By Associated Press, 3/21/2004 06:12

NORTH ANDOVER, Mass. (AP) A local resident has organized a petition effort to recognize North Andover's historical roots by changing the town's name to Olde Andover.

Karen M. Kline insists that North Andover, which split with Andover in the 1800s, is the original Andover and she has collected signatures in hopes that town selectmen will petition the state for a name change, The Eagle-Tribune reported Sunday.

''We are Andover. The town that's Andover now bought the name,'' said Carol J. Majahad, director of the North Andover Historical Society.

In 1854, Andover's more industrialized North Parish sought to break away from the more agricultural South Parish. When the Senate Committee on Towns recommended the parishes be split into two towns, the South Parish paid between $500 to $600 to establish the town farm of Andover, Majahad said. The North Parish became North Andover.

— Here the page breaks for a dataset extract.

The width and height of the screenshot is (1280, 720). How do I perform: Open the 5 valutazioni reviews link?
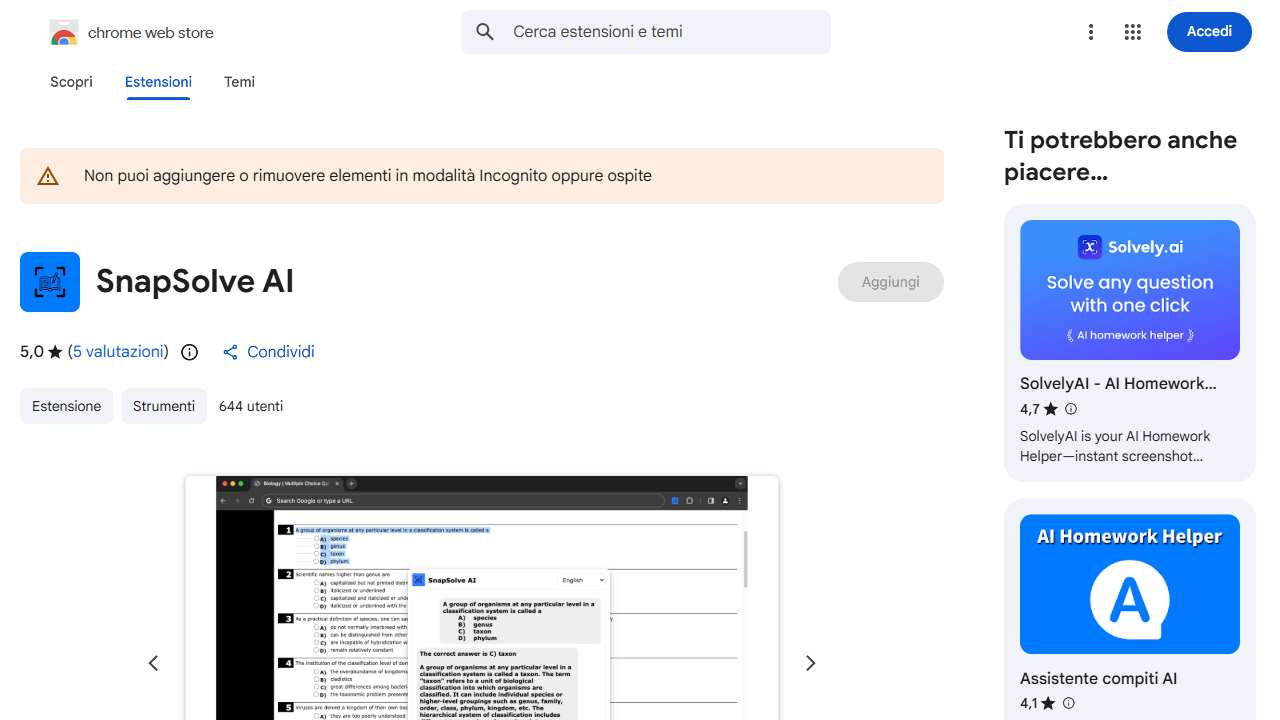[119, 352]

Kline said Olde Andover ''just sounds right. It just sounds poetic.'' But Benjamin C. Osgood Sr., whose family has been in the town for 11 generations, did not welcome the proposed change.

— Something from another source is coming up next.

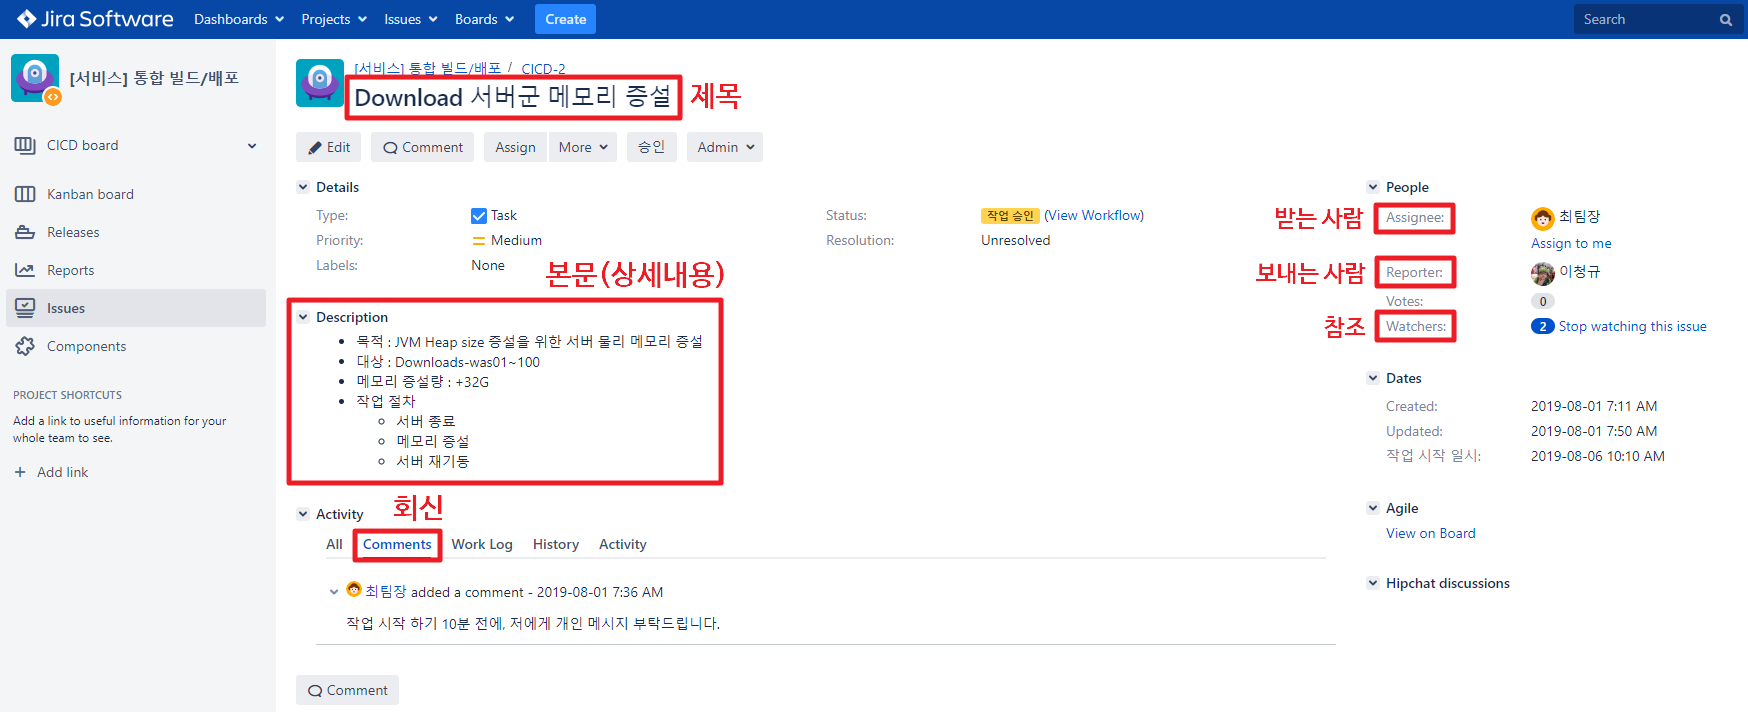Click the project avatar next to issue title
Image resolution: width=1748 pixels, height=712 pixels.
click(319, 82)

''I think it's stupid,'' he said. ''It's North Andover and it's been North Andover since 1855, and that's the way it should be. You don't change a name just whimsically like that. It's been there for 150 years. I think that's ludicrous.''

Majahad of the historical society said a name change movement in the 1950s fizzled, but she couldn't remember the proposed new name.

Changing North Andover to Olde Andover requires a majority vote of Town Meeting and special legislation from state lawmakers, Town Clerk Joyce A. Bradshaw said.

Martha J. Larson, president of the historical society, said the name change would be more fun to discuss than to implement, but she said North Andover should be able to reclaim the name of Andover and have the current Andover take the name of South Andover.

''Every time Andover puts up a sign like they have now that says 'Established 1646,' those of us here say, 'You can't do that,''' Larson said.

Kline said she hopes the discussion of a name change will give residents a chance to learn about their town's history.

''It's not just a piece of land,'' she said. ''It's a powerful place, a very powerful place with very forward-thinking people who came from England looking for a better life.''

Residents of Essex County's Manchester-by-the-Sea, formerly Manchester, made their town's nickname official in 1990 to distinguish itself from other Manchesters in New England.